• BRIEF:
The answer must consist solely of the lines below starting at the one containing "Click the page number field showing 9" and ending at the one containing "Given: Focus the Postcode input field", repeated exactly, with both ends included and all pictures omitted.

DATA FOR THE TASK START

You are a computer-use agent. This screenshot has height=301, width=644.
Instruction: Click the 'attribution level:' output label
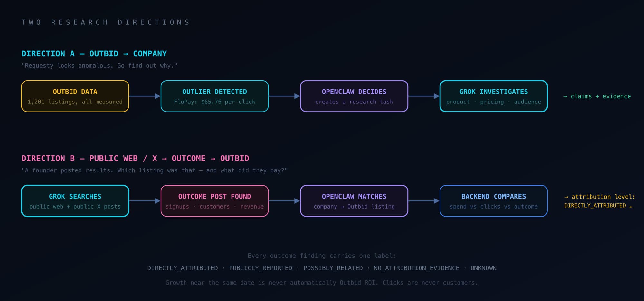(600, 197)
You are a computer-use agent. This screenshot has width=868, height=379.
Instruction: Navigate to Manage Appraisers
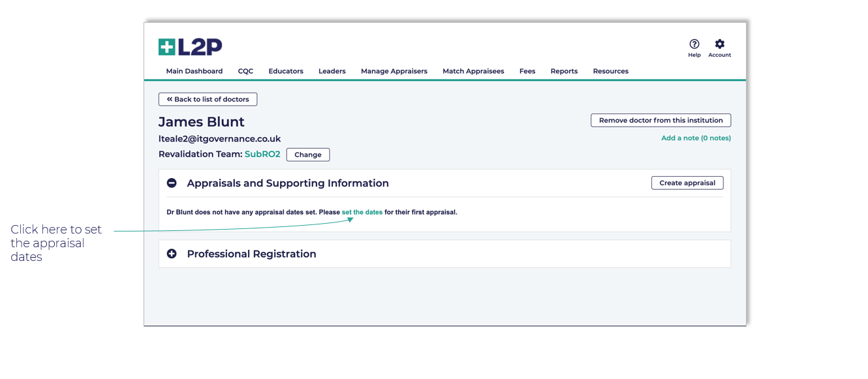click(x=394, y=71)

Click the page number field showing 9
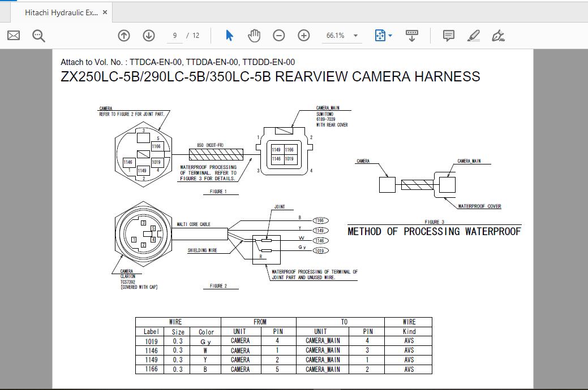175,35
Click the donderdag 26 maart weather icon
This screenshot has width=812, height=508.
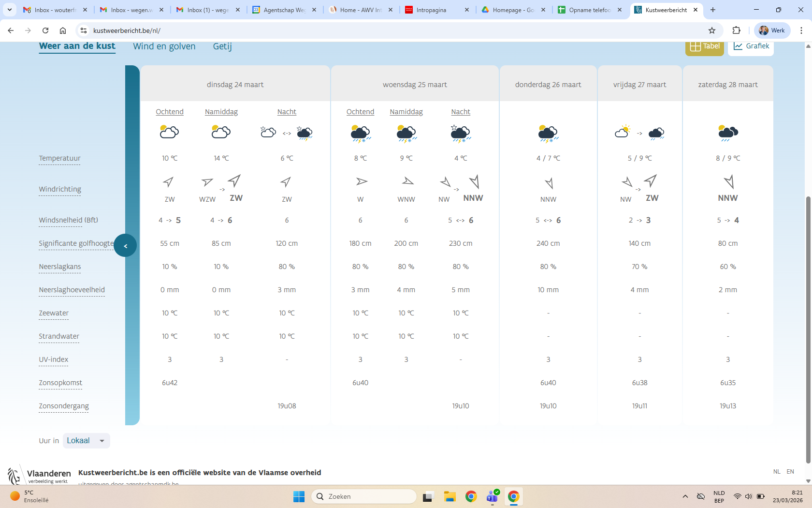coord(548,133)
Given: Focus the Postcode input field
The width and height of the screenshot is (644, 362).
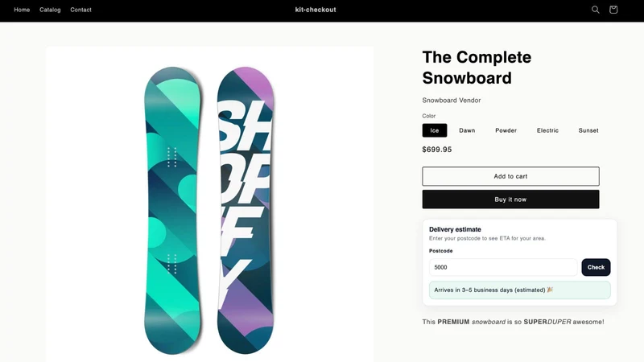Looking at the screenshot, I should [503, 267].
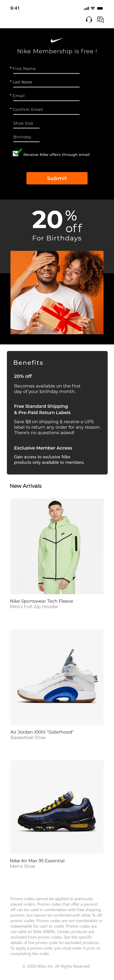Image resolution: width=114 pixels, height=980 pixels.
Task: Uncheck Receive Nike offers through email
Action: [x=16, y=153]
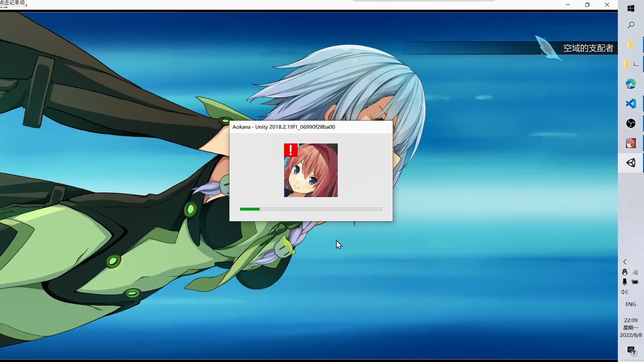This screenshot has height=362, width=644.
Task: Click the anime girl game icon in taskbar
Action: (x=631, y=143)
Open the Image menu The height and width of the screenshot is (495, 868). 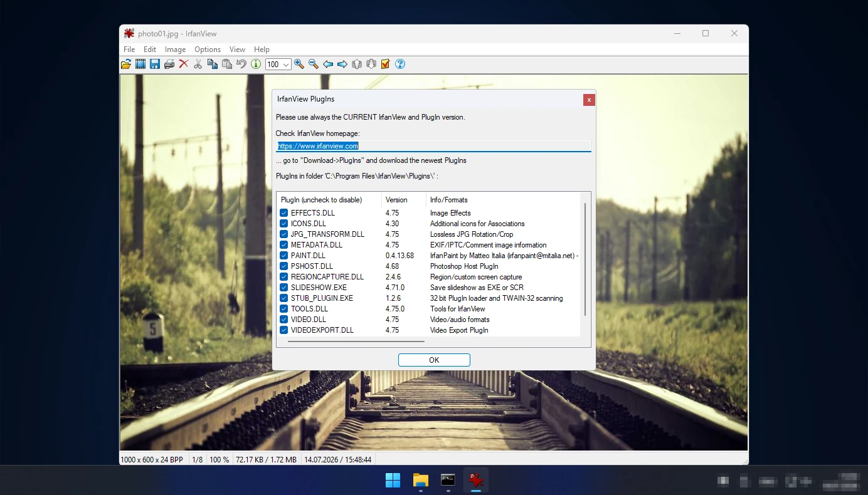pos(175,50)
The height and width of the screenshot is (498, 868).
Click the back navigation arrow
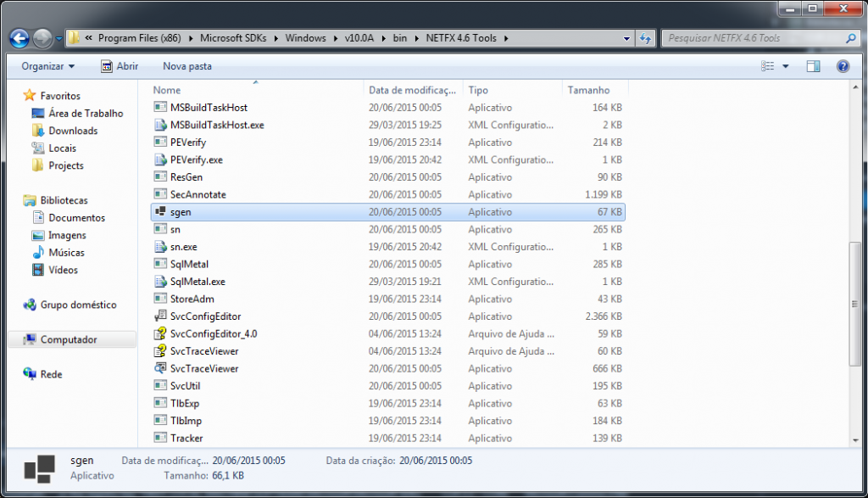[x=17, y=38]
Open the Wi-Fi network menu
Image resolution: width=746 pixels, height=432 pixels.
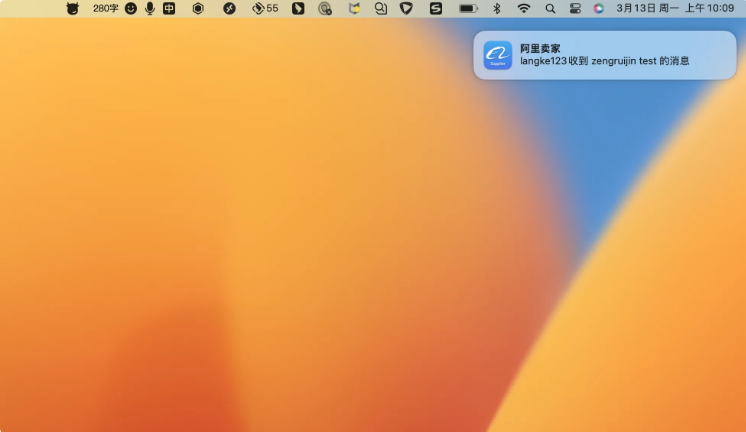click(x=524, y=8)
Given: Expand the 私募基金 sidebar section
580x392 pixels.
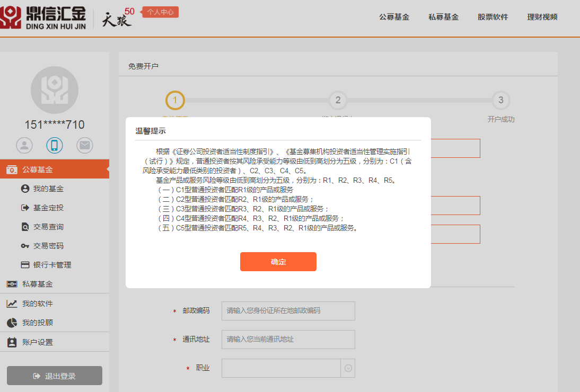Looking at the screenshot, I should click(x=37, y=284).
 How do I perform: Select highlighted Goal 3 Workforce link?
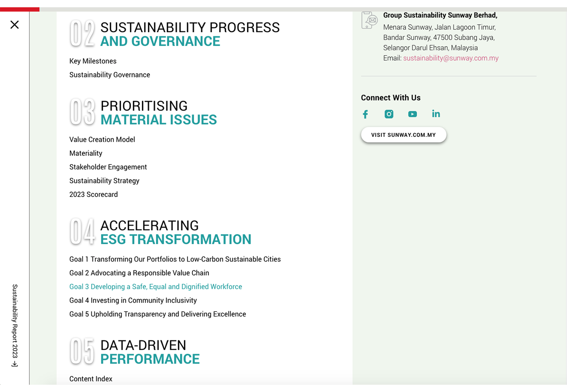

DATA FOR THE TASK END
DATA FOR THE TASK START

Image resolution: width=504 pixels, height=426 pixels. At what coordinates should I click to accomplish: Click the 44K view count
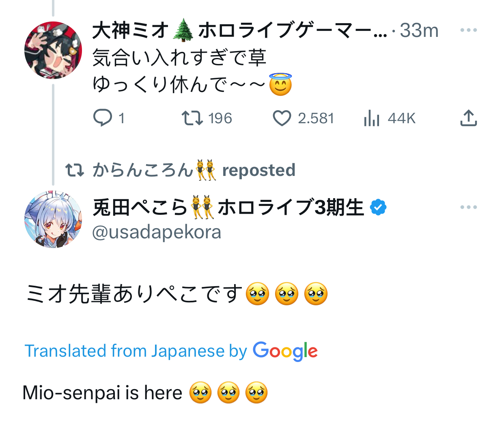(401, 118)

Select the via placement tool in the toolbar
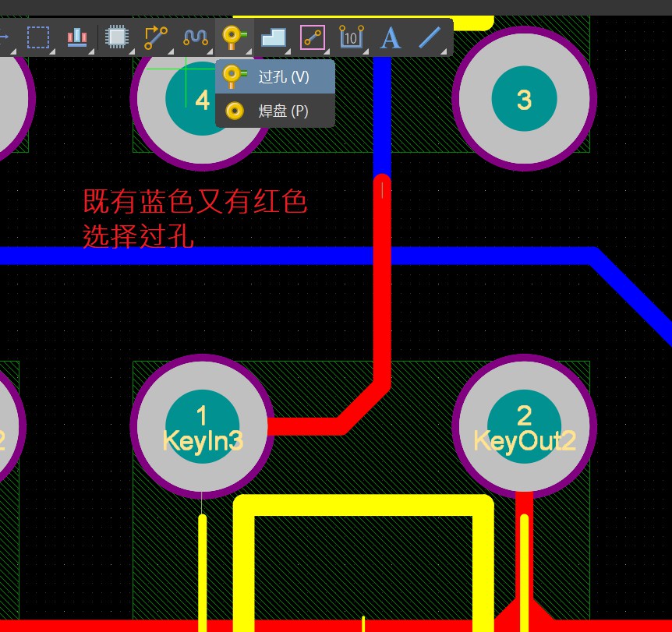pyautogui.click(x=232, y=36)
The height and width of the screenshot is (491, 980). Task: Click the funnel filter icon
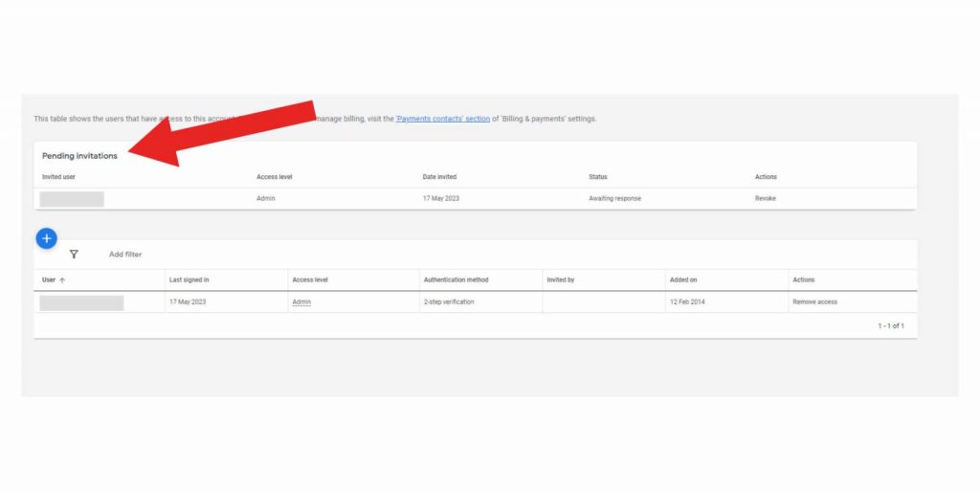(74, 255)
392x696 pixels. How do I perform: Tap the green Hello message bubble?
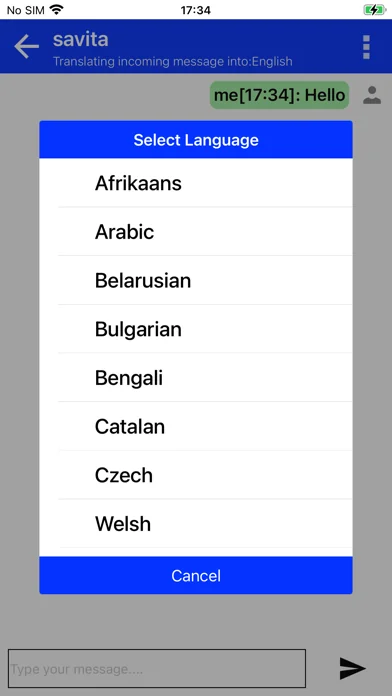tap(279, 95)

DATA FOR THE TASK END

• RESPONSE AREA:
Click the page number field showing 9
175,35
Click the donderdag 26 maart weather icon
This screenshot has width=812, height=508.
coord(548,133)
Given: Focus the Postcode input field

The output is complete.